From the island of Iona, missionaries of the Irish Church had effected the conversion of the Northumbrians. Augustine with his handful from Rome had introduced Christianity into the little subject Kingdom of Kent. From Northumbria the disciples of Iona penetrated Essex and made converts also there. But in Mercia Mid-England paganism was supreme, and the terrible Penda made himself paramount from the Thames and Wash to the Severn. The West Saxons were cowed.
But S. Oswald, the Northumbrian king, restored the older domination of Northumbria, only to fall again. For thirty years Penda flung himself with fury against the Northern kingdom, and devastated it with fire and sword. Towards the end of his long reign he entrusted the government of the Mid-Angles to his son Peada, who married Alcfleda, daughter of the Northumbrian king, and at the same time received baptism from the hands of the Celtic bishop Finan.
Thus Christianity began to infiltrate into Mid-England also from the North and from the Celtic Church; and missionaries from Lindisfarne followed him into his principality.

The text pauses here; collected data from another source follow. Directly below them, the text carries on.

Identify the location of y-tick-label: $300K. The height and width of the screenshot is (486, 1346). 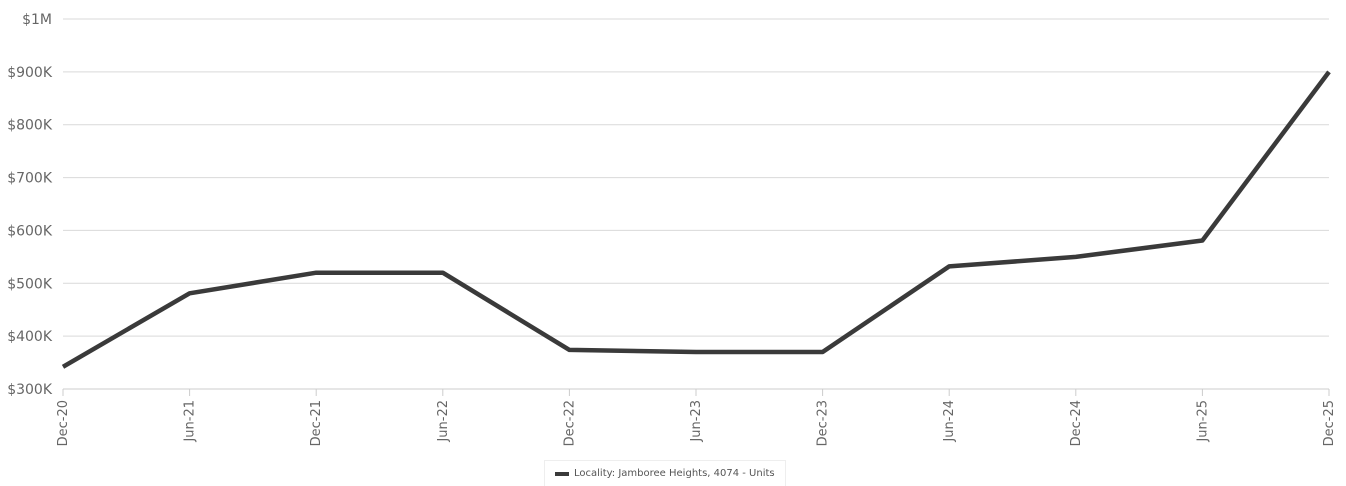
(30, 390).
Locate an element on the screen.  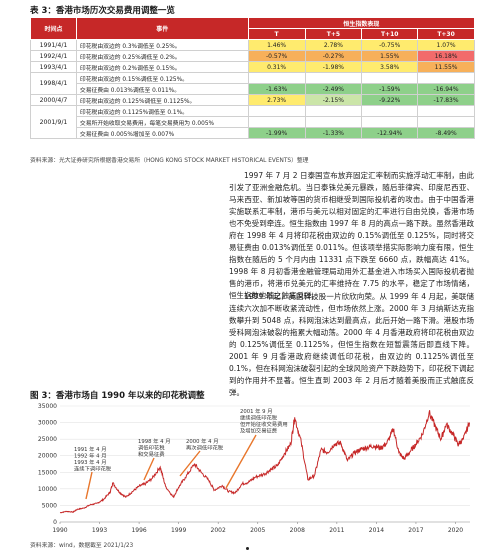
x-tick-label: 1990 is located at coordinates (60, 530).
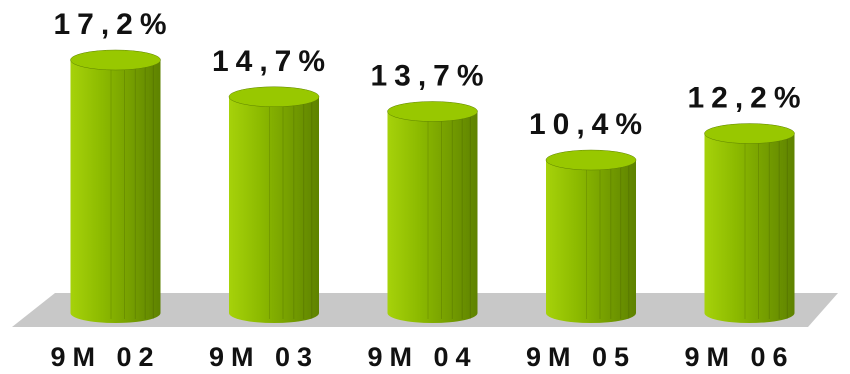  I want to click on value-label: 10,4%, so click(589, 124).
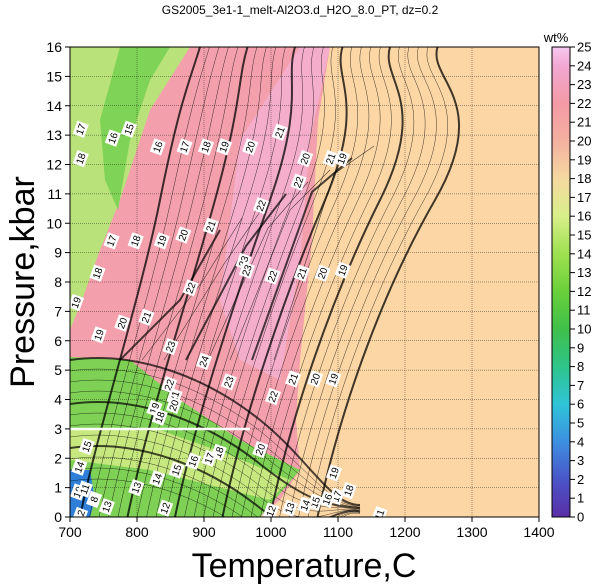  What do you see at coordinates (294, 380) in the screenshot?
I see `contour-label-text-36: 21` at bounding box center [294, 380].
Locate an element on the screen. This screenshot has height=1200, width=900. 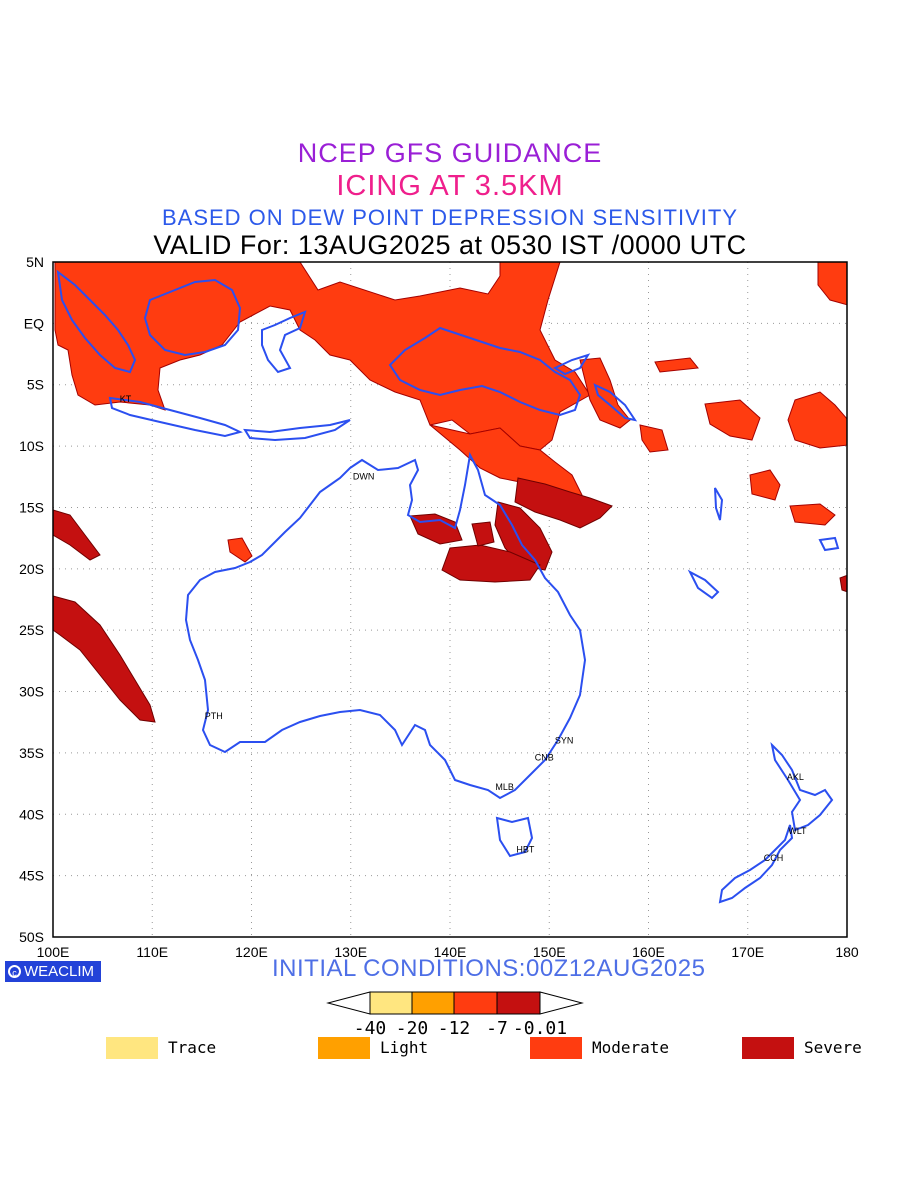
lat-tick-label: 40S is located at coordinates (32, 814).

The savage old pagan Penda acquiesced—perhaps he thought it inevitable that England should become Christian. The Britons to a man believed. All Northumbria had submitted to the Cross; the conversion of the East Saxons and of Wessex was in full progress. Penda raised no opposition, but poured forth the vials of his scorn upon such as had been baptised, and who did not live up to their baptismal promises. “Those who despise,” said he, “the laws of the God in whom they believe, are despicable wretches.”

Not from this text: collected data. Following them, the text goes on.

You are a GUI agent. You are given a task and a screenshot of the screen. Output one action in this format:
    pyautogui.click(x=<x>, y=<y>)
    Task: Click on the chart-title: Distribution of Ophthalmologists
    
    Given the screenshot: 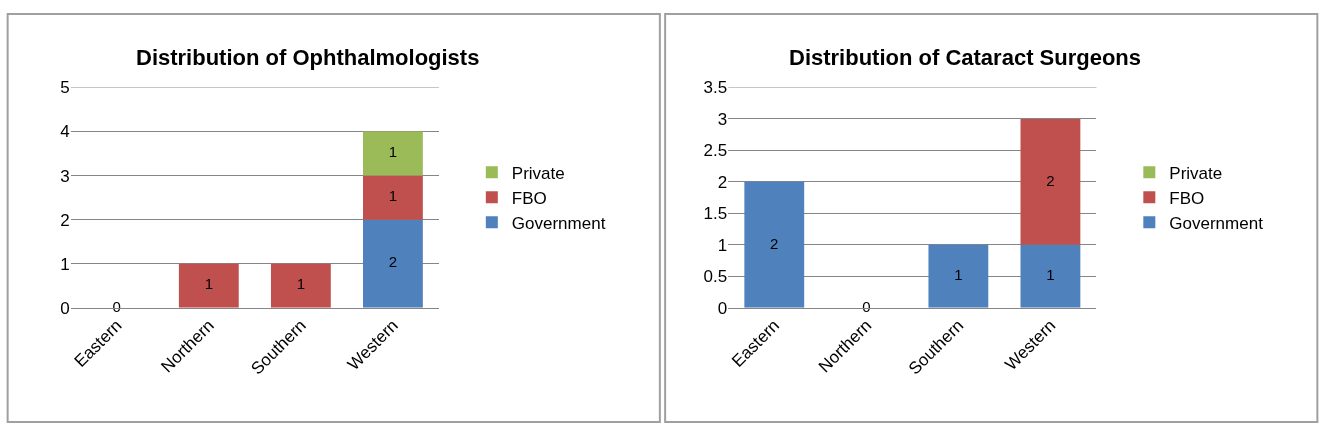 What is the action you would take?
    pyautogui.click(x=308, y=58)
    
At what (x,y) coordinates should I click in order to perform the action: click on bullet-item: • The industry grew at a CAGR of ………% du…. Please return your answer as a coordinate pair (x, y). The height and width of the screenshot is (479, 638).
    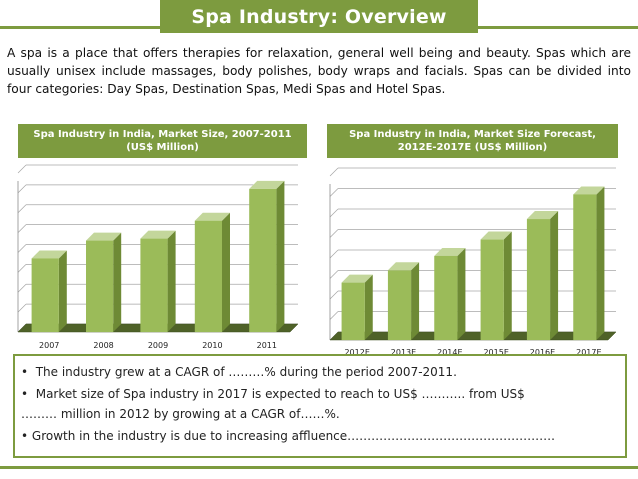
    Looking at the image, I should click on (239, 372).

But, notwithstanding the union by marriage between the families, the rivalry between Mercia and Northumbria could not be allayed; it must be decided on the battlefield. It was only when driven to desperation by the encroachments and insults of Penda, that Oswy resolved to engage in a final conflict with the man who had defeated and slain his two predecessors, Edwin and Oswald. During the thirteen years that had elapsed since the overthrow of Oswald, Penda had periodically subjected Northumbria to frightful devastations. Oswy, knowing his weakness, when the eighty-year-old pagan had got as far north as Bamborough, entreated for peace, and sent him a present of all the jewels and treasures of which he could dispose. Penda set them aside roughly, resolved, so it was believed, to root out and destroy the whole Northumbrian people. Then, in his despair, Oswy vowed—should God strengthen his hand and lead him to victory—that he would give his infant daughter to God and endow twelve monasteries. “Since the pagan will not take our gifts,” he said, “let us offer them to One who will.”
The battle of Winwaed resulted in the complete rout of the Mercians and their wholesale destruction, and Penda himself fell.
For the moment the ruin of Mercia seemed complete, and Oswy extended his supremacy over the whole of it. For three years the Mercians endured this foreign rule; but in 659 they surged up in revolt, drove the Northumbrian thanes from the land, and raised Wulfhere, a younger son of Penda, to the throne.
Under the able arm of this new king Mercia rose once more into a power even greater than that under Penda. Oswy died in 670, and thenceforth no Northumbrian king made any attempt to obtain the dominion over the Mid or Southern English.
During the three years after the death of Penda, Oswy had poured missionaries into Mercia. Peada had already brought the Irish monk Diuma with him, and he became bishop in Mercia. He was followed by another Irishman, Ceolach, a disciple of S. Columba. The third bishop was Trumhere, a Northumbrian abbot, consecrated at Lindisfarne. His successors, Jaruman and Ceadda, had also been ordained by the Scots.
In 658 Wulfhere had married Ermenilda, daughter of Ercombert, King of Kent, and of his wife S. Sexburga. This was just before the revolt which raised him to the throne. He does not seem to have been a Christian like his brother Peada, but to have felt much like old Penda, his father.